寒焰离开梵咒天的房间,直奔痘痘同学离去的方向,走过后花园,走过厨房门口,走过男仆人的住处依旧没有见到喜望的踪影,这小子究竟消失得无影无踪!难道说他是潜伏下来的杀手?和自己是敌人?不过不像啊,如果他想要她的命,那么他没有必要将早餐打碎,还是说那仅仅是巧合?而且刚刚那小子的动作还真是敏捷,很难相信他根本不会武功。还有他面对尸体的时候,脸上缺少了一抹平常人应该有的恐惧。
“寒侍卫,您在找我呢吧?突然有个人拍了寒焰的肩膀,吓的寒焰一激灵,回头一看居然是自己正在找的喜望。喜望微笑着看着寒焰,“您找我有什么事情啊?”
“你应该知道?”寒焰没说自己的目的,和对方打起哑谜来,她的目的很简单,看看对方的反应,察言观色也许可以找出疑点,进而揭露对方的身份。
“什么,什么啊?我只是新来的小仆人而已。”疑惑的眼神看向寒焰,喜望挠着头说,“我不知道你在说什么!”
“不要在演戏了!刚刚被当成人质的时候,你那冷峻的眼神不是一般仆人具有的!”寒焰端起双臂,看向那丑陋的仆人,“你在张莫凡的耳边小声说了一句话,引起他的恐慌进而才偷袭成功,而且你借此机会顺手牵羊拿走了他怀中的鬽鬼散和钱袋。你究竟是什么人?你绝对不仅仅是个仆人那么简单!难不成是侠盗妙手摘星——司徒空”
“看来还是什么都瞒不过你!”满脸痘痘的仆人低下了头,从怀中拿出了刚刚顺来的钱袋,“没错,是我拿的,”说着将的东西放到的寒焰的手上,“因为弟弟好赌,歉了好多赌债,为了替他还债,于是我学会了偷,后来又在武官里当过几年杂役自然也就学了点功夫。
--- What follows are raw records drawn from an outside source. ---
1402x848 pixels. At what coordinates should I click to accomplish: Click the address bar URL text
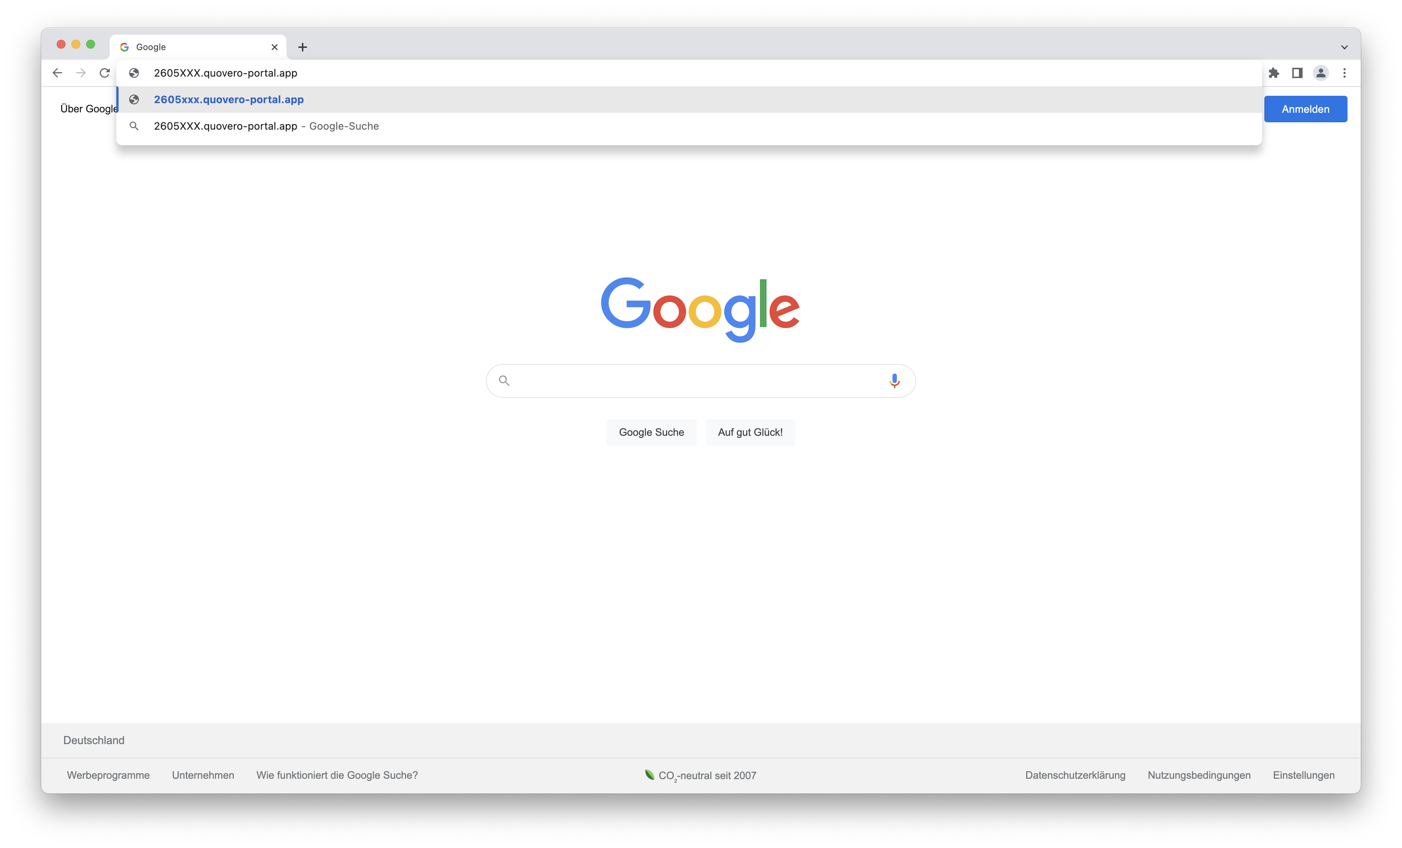pos(225,73)
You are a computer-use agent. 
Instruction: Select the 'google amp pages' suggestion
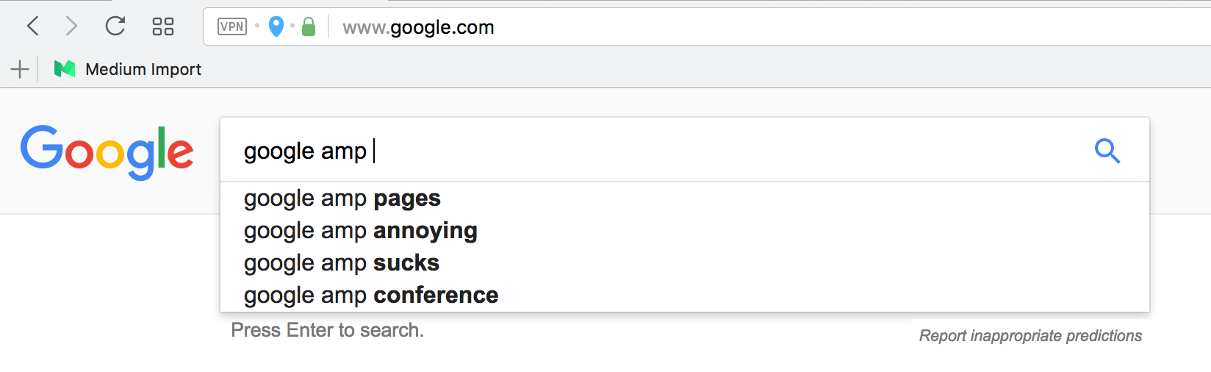coord(342,198)
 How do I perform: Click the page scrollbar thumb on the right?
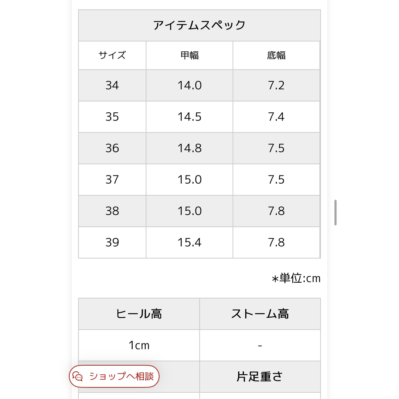[335, 212]

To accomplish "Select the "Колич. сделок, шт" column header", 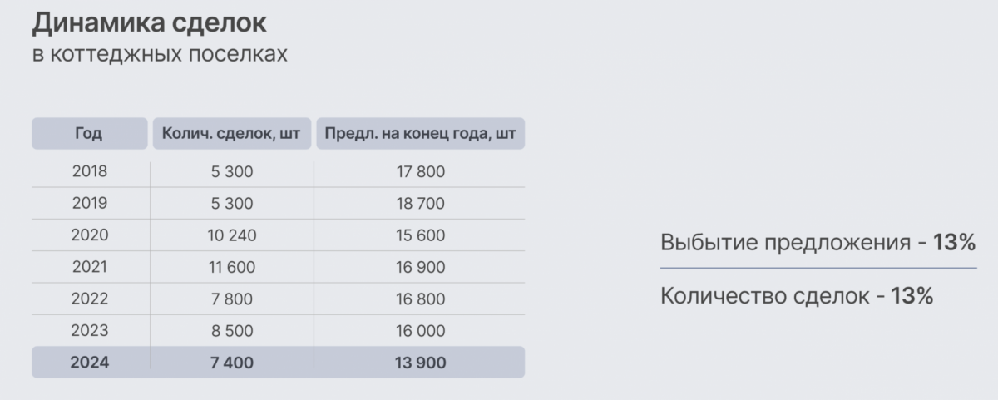I will coord(231,134).
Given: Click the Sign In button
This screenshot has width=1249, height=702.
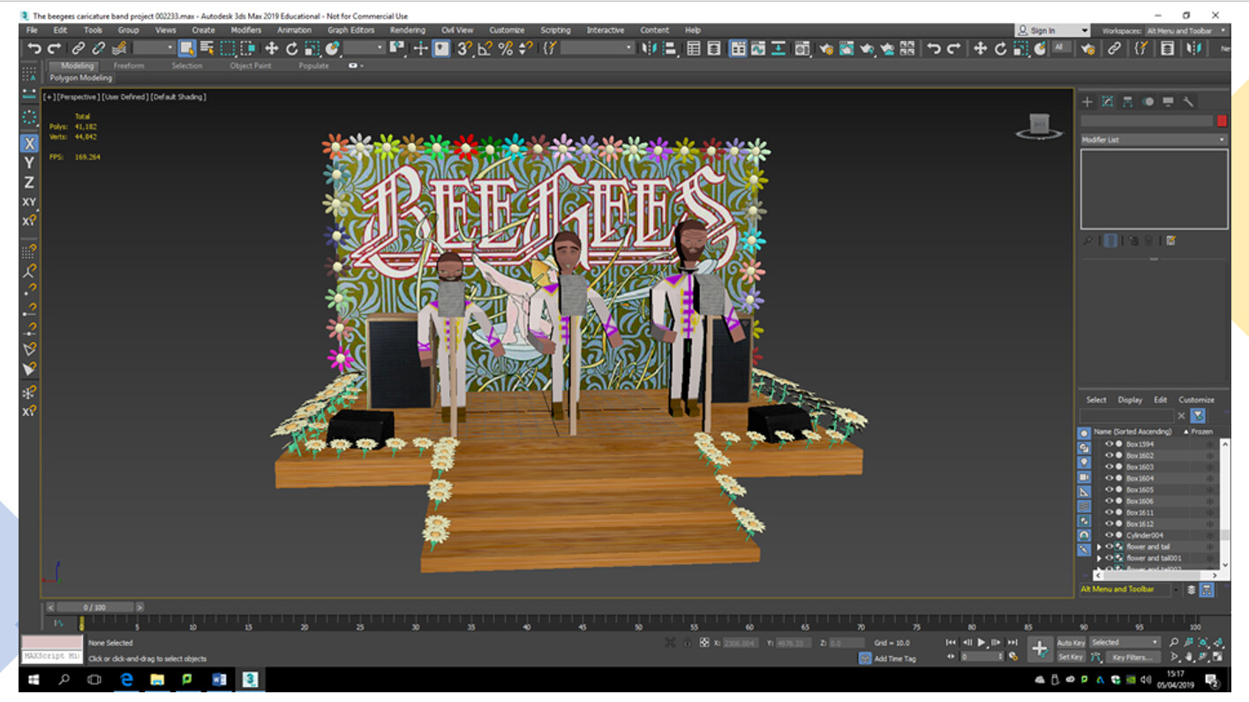Looking at the screenshot, I should 1042,31.
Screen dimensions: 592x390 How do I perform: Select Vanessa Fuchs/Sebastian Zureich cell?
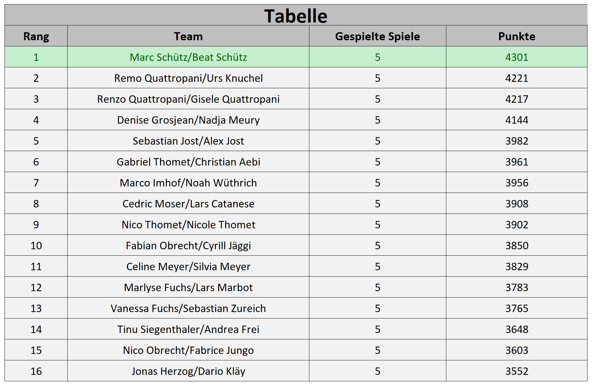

刚刚我确实在张莫凡的耳边说了一句话,就如你推理的那样。我说的是‘我才是真正的真正的喋血杀手!’当然,我说的是谎话。我偷他的钱袋是想用这里的钱替弟弟还清最后一笔赌债。”痘痘同学神情暗淡不像在说谎,“希望您不要告诉庄主,我需要这份工作,我还要养家!”
接过喜望递过来的东西,寒焰翻找她要找的东西:“如果你说的是实话我是不会告密的!”翻找了好几遍,然而却没有她要找的那个小瓶瓶,难道说。。。。。。“拿来,你知道我要的是什么!”阴阴的眼神看向有些摸不着头脑的喜望。
“什么?我不知道啊!我偷来的东西就这么多了!该不会掉到哪里吧!?”喜望的推断也是合情合理,毕竟人做了不对的事情会心虚,而心虚的时候,必然会遗落一些东西,“沿着我走的路线也许会找到也说不定啊!”说完,娇小的仆人俯下身子找了起来。寒焰也加入进来,然而她并不是全心全意地找遗落的东西,而是时不时地观察?